Facebook (or Foursquare) Check-in as Rhetorical Act
I just got an iPhone about a month ago, and I've been taking advantage of the check-in feature from time to time. I can't help but notice where people are when they choose to hit the check-in button, though. The laundromat? McDonald's? Walmart? The Exxon station? The free clinic? Not so much. Check-ins are all part of the crafting of the person we want to show people. Why else do we do it? To let others know where we are in case they're also there? We would have seen them already anyway. To let people know where we are if they're nearby?* They probably wouldn't actually come to that place to see us, for fear of seeming stalkerish (I wouldn't take it that way).
I'm as guilty as anyone of checking in at certain places: the gym, the public library, the science museum, the farmers' market, church. These places tell people what -- that I care about being a good mom, that I care about health and intellectual enrichment. One of my FB friends has great check-ins: Big Lots, Long John Silver's. Oh well. I suppose I ought to just not check in at all, but it's kind of fun; the novelty hasn't worn off yet. I think I'll try checking in from a place I go today that's not so obnoxiously in line with my perception of my idealized self.

Saved data entries ▸
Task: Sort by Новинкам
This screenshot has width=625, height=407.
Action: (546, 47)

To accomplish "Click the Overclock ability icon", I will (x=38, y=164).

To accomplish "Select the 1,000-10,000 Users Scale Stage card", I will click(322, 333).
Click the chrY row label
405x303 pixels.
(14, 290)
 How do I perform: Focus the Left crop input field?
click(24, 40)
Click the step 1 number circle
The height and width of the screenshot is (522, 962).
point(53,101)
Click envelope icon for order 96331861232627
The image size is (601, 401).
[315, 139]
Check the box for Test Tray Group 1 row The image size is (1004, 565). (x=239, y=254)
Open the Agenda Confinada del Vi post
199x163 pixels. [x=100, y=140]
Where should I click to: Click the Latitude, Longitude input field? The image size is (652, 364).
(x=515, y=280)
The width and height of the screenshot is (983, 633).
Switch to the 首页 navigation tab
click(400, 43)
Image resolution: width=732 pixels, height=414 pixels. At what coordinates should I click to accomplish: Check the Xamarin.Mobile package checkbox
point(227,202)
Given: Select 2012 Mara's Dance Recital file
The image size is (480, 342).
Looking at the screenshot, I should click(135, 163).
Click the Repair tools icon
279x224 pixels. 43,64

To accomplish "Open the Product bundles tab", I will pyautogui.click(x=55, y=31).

Assignment ▸
Copy the passage of the check-in post starting at "I'm as guilty" and ending at "my idealized self.". The items are not needed for anything here.

The completed task ▸
I'm as guilty as anyone of checking in at certain places: the gym, the public library, the science museum, the farmers' market, church. These places tell people what -- that I care about being a good mom, that I care about health and intellectual enrichment. One of my FB friends has great check-ins: Big Lots, Long John Silver's. Oh well. I suppose I ought to just not check in at all, but it's kind of fun; the novelty hasn't worn off yet. I think I'll try checking in from a place I go today that's not so obnoxiously in line with my perception of my idealized self.